Substitute Forson was given both barrels when he took an eternity to get himself on the park for the stricken Sargent. You felt the icy blast as Forson bent down in front of Clement to tie his shoe laces, and attach his shin pads, to further delay his arrival at the end of a fraught first half.
When Wilder appeared to be appealing to the fourth official for a City yellow card, Clement had his right of reply within ear shot.
Late on, there was paternal arm around the shoulder for Matej Jurasek, as the attacking reinforcements kept coming in that second half.
Replacements for Sargent and McLean may have been unplanned but Anis Ben Slimane, Errol Mundle-Smith and finally the Czechia international were all introduced by Clement as the City boss looked to try and claim three points. It was bold, it was proactive and it cuts to the heart of how he wants Norwich to punch their way out of Championship relegation trouble.
Those points gaps to the clubs directly above them may fluctuate with alarmingly frequency every match cycle, but Clement is chasing the process, not results. He has spoken liberally about imploring his players to make the right decisions and stick to the plan. But the plan is set from the head coach.
There is an ambition to how Norwich have attacked survival since his recent arrival that may not have paid off at Watford, or got the job done at Carrow Road against Oxford, but it is refreshing and the hope is over the long run for home beyond a busy festive spell it pays off.
The final minutes at Bramall Lane swung wildly from one end to the other. There was no grim defensive rearguard seen too often this season of struggle. Whatever happens from here it will be front foot, forward.
4. Wright audition
A big night for Jacob Wright deployed in that nominal number 10 position behind Sargent from the start. ‘Nominal’ because the 20-year-old appeared to have the licence to both get himself into advanced positions but also drop deeper into central midfield to show for his centre backs, and bring his full backs into play.
Four minutes on the clock and he showed for a Makama cutback to whip a strike just past Michael Cooper’s far post. There was the quality set piece delivery you would expect from a youngster schooled under Pep Guardiola; one gorgeous inswinging corner met by McLean who had drifted to the near post but headed over.
But it was his work out of possession which was perhaps more eye catching in the context of Clement’s recent comments about his ability to wrap the defensive side around the technical proficiency.

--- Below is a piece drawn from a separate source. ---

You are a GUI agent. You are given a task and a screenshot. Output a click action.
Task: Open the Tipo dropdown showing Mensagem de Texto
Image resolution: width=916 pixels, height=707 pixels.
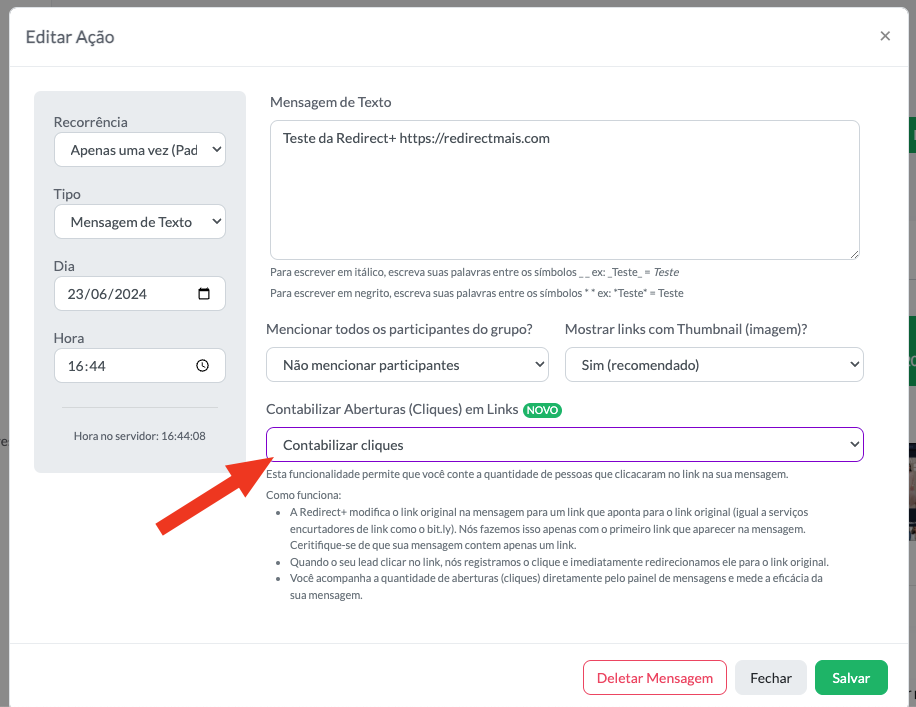click(x=140, y=221)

He pressed alongside Sargent with an urgency in a forward two, and his persistence in the 18th minute retrieved a ball from the byline that ended with Sargent’s bicycle kick headed off his line by Danny Ings.
He ticked every box in that opening 45. But when McLean failed to re-amerge after the interval he was shunted back in alongside Pelle Mattsson in a central two, with Emi Marcondes introduced. But there was much to like in the experiment.
Clement tried Wright in that more advanced role in a second half cameo at home to Oxford. But a start in the less forgiving surroundings of Bramall Lane marked a tougher test. One he passed. If there is a vacancy in the middle of Clement’s attacking midfield, then Wright appears to be in the equation.